What the task requires
The word "computer" appears in some lines of the records below; state how many lines, and nothing else.

Data
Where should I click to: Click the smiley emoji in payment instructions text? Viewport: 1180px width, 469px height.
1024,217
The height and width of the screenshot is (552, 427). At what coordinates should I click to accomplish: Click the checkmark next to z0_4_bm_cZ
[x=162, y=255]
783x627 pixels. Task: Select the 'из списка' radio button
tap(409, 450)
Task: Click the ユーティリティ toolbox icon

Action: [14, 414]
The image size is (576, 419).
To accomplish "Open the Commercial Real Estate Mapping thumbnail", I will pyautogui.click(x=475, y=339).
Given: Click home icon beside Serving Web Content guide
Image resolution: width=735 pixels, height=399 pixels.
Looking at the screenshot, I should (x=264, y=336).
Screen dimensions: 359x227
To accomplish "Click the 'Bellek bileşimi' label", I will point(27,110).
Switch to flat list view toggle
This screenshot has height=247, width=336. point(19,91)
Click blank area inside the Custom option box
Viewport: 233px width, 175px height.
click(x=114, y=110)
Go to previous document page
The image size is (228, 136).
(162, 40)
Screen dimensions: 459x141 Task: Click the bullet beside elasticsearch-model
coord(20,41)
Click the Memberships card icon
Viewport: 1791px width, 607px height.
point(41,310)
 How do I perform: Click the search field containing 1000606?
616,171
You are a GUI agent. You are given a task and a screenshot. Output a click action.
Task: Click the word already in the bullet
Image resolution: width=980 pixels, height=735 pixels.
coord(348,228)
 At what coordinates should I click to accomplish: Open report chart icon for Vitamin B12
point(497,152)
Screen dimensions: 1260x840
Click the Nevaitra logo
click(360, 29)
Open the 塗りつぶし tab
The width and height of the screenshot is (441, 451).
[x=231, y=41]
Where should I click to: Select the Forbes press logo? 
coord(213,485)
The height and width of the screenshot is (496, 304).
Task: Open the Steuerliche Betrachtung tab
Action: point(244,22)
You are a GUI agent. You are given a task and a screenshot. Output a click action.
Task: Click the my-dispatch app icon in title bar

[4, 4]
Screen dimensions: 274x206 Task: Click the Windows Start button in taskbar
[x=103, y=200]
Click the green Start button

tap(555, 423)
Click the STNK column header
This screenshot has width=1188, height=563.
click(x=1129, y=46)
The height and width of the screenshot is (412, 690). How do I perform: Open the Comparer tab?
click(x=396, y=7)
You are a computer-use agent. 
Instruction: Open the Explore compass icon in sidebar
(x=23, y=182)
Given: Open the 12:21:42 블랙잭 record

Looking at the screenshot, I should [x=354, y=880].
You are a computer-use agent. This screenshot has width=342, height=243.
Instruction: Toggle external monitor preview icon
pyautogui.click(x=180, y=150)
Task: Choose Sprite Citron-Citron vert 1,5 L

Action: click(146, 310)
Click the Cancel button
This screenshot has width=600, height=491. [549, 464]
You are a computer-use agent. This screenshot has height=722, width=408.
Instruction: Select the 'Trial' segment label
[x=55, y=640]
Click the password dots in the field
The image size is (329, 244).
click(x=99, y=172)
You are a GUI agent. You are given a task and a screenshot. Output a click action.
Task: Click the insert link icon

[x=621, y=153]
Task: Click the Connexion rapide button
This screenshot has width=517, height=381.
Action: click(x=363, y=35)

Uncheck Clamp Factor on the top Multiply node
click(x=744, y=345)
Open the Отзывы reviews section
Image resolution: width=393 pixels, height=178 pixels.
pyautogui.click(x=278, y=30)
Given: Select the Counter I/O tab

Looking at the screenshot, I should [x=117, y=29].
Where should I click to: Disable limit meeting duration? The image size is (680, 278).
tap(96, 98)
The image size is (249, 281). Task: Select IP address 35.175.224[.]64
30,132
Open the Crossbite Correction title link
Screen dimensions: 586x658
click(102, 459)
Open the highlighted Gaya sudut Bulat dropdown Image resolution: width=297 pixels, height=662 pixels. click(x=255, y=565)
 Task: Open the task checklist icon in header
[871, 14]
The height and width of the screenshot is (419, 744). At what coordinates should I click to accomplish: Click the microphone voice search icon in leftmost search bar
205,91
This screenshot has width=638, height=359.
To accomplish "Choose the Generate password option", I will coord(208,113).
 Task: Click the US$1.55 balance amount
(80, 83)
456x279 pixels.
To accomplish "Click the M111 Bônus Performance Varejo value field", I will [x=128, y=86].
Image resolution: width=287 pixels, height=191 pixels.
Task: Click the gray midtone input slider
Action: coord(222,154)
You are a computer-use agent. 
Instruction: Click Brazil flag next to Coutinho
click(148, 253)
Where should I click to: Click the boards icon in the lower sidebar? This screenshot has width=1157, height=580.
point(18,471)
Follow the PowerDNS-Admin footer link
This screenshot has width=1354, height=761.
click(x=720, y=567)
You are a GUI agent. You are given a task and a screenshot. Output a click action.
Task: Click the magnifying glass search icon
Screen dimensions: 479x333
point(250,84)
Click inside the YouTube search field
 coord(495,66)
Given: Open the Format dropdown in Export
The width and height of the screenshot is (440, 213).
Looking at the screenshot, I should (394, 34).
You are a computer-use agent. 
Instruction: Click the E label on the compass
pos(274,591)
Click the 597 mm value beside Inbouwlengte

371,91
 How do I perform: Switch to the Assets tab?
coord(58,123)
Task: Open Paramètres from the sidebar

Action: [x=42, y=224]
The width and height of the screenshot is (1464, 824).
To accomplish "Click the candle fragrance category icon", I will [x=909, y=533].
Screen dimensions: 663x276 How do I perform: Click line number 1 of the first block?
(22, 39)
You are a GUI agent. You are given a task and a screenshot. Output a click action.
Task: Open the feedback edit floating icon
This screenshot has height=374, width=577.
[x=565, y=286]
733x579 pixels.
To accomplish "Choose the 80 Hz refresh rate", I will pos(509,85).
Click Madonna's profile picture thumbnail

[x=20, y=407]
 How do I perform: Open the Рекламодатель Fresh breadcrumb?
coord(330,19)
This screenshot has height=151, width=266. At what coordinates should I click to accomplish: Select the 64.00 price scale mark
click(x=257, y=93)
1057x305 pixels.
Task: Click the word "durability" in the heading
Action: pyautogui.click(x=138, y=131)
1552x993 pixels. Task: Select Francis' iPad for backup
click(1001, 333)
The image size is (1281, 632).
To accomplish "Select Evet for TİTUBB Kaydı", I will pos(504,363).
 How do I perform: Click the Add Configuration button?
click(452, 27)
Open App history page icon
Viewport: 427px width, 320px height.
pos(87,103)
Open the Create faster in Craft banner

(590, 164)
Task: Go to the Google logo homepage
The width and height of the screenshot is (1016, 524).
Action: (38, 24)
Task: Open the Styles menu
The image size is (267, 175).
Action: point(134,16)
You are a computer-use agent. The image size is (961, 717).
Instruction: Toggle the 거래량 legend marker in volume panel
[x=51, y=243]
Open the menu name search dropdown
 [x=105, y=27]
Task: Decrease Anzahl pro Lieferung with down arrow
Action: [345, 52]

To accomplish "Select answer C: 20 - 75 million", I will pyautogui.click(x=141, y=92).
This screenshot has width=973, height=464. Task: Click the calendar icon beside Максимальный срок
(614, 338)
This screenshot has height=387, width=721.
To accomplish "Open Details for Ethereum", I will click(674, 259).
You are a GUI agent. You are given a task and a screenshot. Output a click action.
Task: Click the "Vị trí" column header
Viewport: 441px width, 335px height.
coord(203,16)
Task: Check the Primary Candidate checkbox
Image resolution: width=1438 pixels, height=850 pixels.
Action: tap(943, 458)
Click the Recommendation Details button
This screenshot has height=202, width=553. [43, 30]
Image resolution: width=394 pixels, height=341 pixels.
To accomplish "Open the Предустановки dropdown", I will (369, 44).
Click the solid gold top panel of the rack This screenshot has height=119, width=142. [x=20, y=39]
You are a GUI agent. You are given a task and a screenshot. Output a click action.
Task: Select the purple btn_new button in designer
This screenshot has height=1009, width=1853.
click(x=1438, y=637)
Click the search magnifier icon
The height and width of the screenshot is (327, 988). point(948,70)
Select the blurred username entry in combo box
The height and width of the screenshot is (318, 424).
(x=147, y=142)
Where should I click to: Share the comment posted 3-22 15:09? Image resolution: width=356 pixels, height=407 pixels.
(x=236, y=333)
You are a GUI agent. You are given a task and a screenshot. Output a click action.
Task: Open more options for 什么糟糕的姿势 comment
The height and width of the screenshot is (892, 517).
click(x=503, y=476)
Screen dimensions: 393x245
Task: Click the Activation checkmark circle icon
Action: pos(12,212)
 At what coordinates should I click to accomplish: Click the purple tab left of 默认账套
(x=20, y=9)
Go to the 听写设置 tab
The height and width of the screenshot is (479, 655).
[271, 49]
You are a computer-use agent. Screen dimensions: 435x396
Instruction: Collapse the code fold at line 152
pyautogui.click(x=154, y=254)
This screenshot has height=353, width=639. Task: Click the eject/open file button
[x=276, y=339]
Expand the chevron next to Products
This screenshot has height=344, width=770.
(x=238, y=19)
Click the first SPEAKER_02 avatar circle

Answer area
7